Monkey from Southern Asia Identified in Ancient Greek Artwork
A painting from the Bronze Age on a Greek island depicts a monkey in Asia from a hundred thousand kilometers. The findings suggest that the trading and exchange of ideas were ancient far-distant civilizations.
The painting is one of several wall paintings in a building at Akrotiri on the Greek island of Thera (Santorini) in the Aegean Sea.
Akrotiri was a settlement in Bronze Age Greece of the Minoan civilization that was buried by ash in around 1600 BC from a volcanic eruption ..
Many of the pictures show monkeys although at that time there were no monkeys in Greece. Most of the monkeys have been identified as Egyptian species like olive baboons.
This is important because the Minoan civilization was in contact with Egypt, which extended over several Aegean islands. However, others were harder to identify.
Marie Nicole Pareja at the University of Pennsylvania in Philadelphia teamed up with primatologists to re-examine the mystery monkey paintings. One stood out. “When they looked at this wall painting, they all straight away unambiguously said ‘that’s a langur’,” says Pareja.

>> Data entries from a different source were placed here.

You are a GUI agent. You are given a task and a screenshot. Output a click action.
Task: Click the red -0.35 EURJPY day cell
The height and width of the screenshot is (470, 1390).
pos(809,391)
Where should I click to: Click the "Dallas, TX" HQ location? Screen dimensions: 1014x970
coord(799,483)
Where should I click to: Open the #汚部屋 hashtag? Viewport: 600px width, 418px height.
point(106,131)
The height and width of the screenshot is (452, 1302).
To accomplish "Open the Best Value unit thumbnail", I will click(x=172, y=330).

The team has identified the monkey as a grey langur (Semnopithecus). As well as its distinctive fur, the monkey was depicted holding its tail in a characteristic S shape.

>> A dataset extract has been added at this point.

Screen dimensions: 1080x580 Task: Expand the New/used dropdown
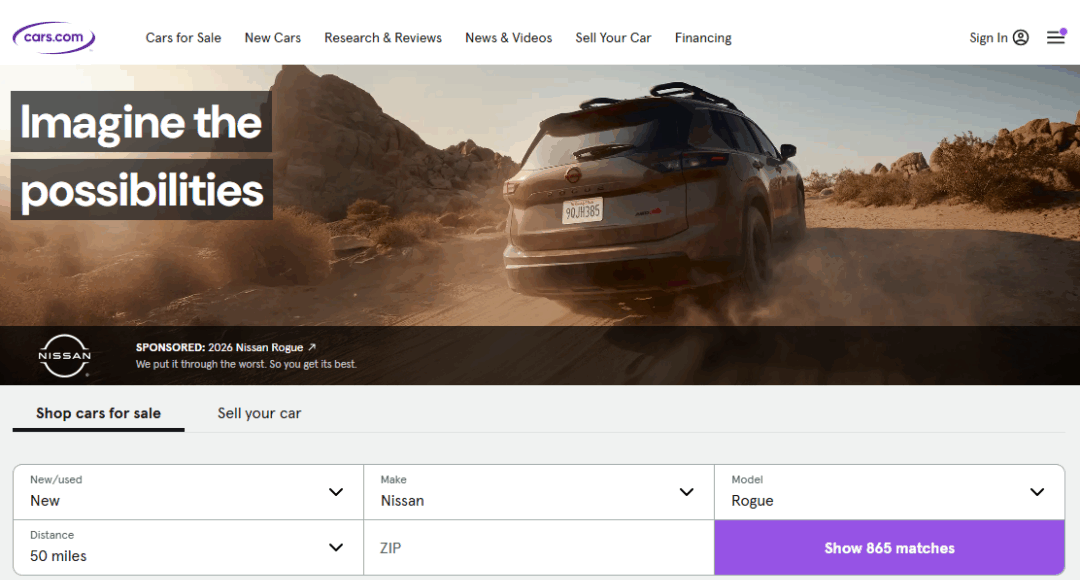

Grey langurs live in southern Asia in what is now Nepal, Bhutan and India – and particularly in the Indus Valley.
During the Bronze Age, the region was home to the Indus Valley Civilisation, one of the most important societies of that time.

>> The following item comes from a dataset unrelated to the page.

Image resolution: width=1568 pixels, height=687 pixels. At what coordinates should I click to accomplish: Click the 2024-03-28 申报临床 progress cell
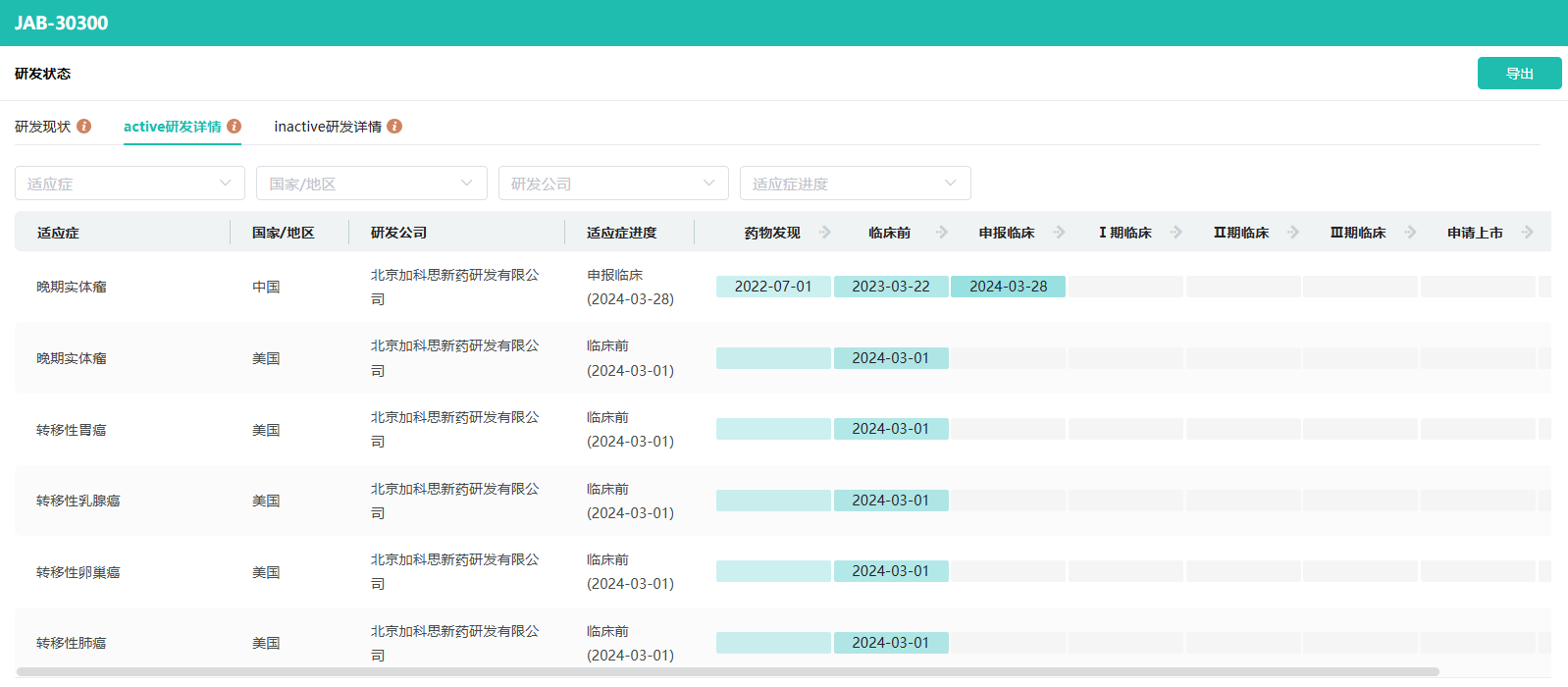click(1008, 287)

Although it was past its peak, the Indus Valley Civilisation was still advanced for its time, with large cities and elaborate water supply systems.
Somehow, the artist who painted the monkey picture must have seen a grey langur. But how?
Did Minoan Greeks visit the Indus? “I wouldn’t be surprised if someday in the future we found evidence for that kind of direct contact,” says Pareja, but right now there is none. It is also possible the visit was the other way round, but again there is no evidence.
Instead, it may be that Greece and Indus were connected via Mesopotamia, another Bronze Age civilization centered on what is now Iraq. Langurs may have been imported to Mesopotamia for menageries, where visiting Greeks saw them.
“It’s evidence of this far-reaching trade, these relationships with these far-flung areas,” says Pareja. Even in the Bronze Age, it seems there was a lot of exchange between seemingly separate civilizations.